A week ago I wrote that I was in the process of writing an article about how to make sense of Google Analytics. Since then a number of people have asked me when I planned to publish it. Well, soon...
But in my studies of the inner workings of Google Analytics, I have run into a number of strange things - especially in terms of calculating loyalty, visitors and page visits. The numbers reported by Google Analytics does not add up to the number of requests in the server logs (and no, I am not confusing page views with page visits).
To find out what is going on, I have created a test site in which I am going to perform a carefully selected number of tasks, from 5 different sources (at different locations).
My test setup is as follows:

As you can see I got 4 computers, from 2 different IP addresses, running in 3 different browsers + 2 bots. One of these bots are activated from an external source (a server located in the US), another from work. Both of these should not be included in the stats (they represent automated request, not real people - hence has no statistical relevance).
The test will reveal how many times a single person is counted as a visitor. The correct number is 1 (I am only one person), but since it is likely not to be able to identify that I am one person using 4 computers it should as a maximum report 4 people (absolute unique visits) during the 5 day test period.
The other things we will be able to see is how good Google Analytics is at calculating visitor loyalty, not to mention record browser and OS usages (I do not expect any problems here).
During the test an independent statistic system will record exactly what is going on the test site. And, the test site has never been used with Google Analytics before.

I will run these tests next week - then give me another week or two to write the final report.
Stay tuned.
Jonathan - May. 25, 2007
This is noble work and I await the results.
However, the fact that you (and others) have noticed these discrepancies illustrates why I have a rather cautious view (to say the least) of web analytics. Every time I have used such systems (and I've used many over the years) I have come to the conclusion that they confirm to the law of diminishing returns. If you expect a web analytics package to tell you some subtle or hidden "tuth" about your site, you are doomed to be consumed by doubt: either about the accuracy of what it's saying, or your capacity to understand it.
The best you can do to avoid insanity is to keep half an eye on general trends such systems show you. Do not agonise about whether report X is consistent with report Y, or whether it's under counting proxy requests from AOL or something. Therein madness lies.
And don't even think about the issue of whether a page-based tracking model is appropriate for asynchronous interactions...!
Thomas Baekdal - May. 25, 2007
Uffe, Thanks!
Jonathan, My report will be about two main topics.
1: The results of my study (above)
2: to illustrate some of the more misleading reports (e.g. use of AJAX vs. pageviews - good point) and how to make some sense of it.
Thomas Baekdal - Jun. 6, 2007
The analysis has been delayed - I am having some problem with it (Google doesn't find the tracker in my test site).
Gamermk - Jul. 5, 2007
Average Loyalty = Page Views / Uniques
Doesn't the above make page view count useful?

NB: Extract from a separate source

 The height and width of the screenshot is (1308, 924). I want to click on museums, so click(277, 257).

Thomas Baekdal - Jul. 5, 2007
Nope... :)
How loyal people are has nothing to do with how mange times they see a page.
Thomas Baekdal - Jul. 5, 2007
Here is an example: If you got 10 people visiting your site - one of them sees 100 pages in one day, the rest of them only one page in a month - then the average loyalty is 10.9.
In reality you got 0 loyal visitors. The one who saw 100 pages cannot be said to be loyal, because it is not the number of pages that count, but how often people revisits the site. And while he read 100 pages (or more likely something like 17 pages, because the rest was counted just by navigating), he didn't return the day afterwards.
The 9 remaining people was not loyal because none of them returned either.
To calculate loyalty you have to look at three things:
1: Does a specific person read all your new stuff. That is count number of unique visits by a person in relation to what pages he read - and only count the new ones.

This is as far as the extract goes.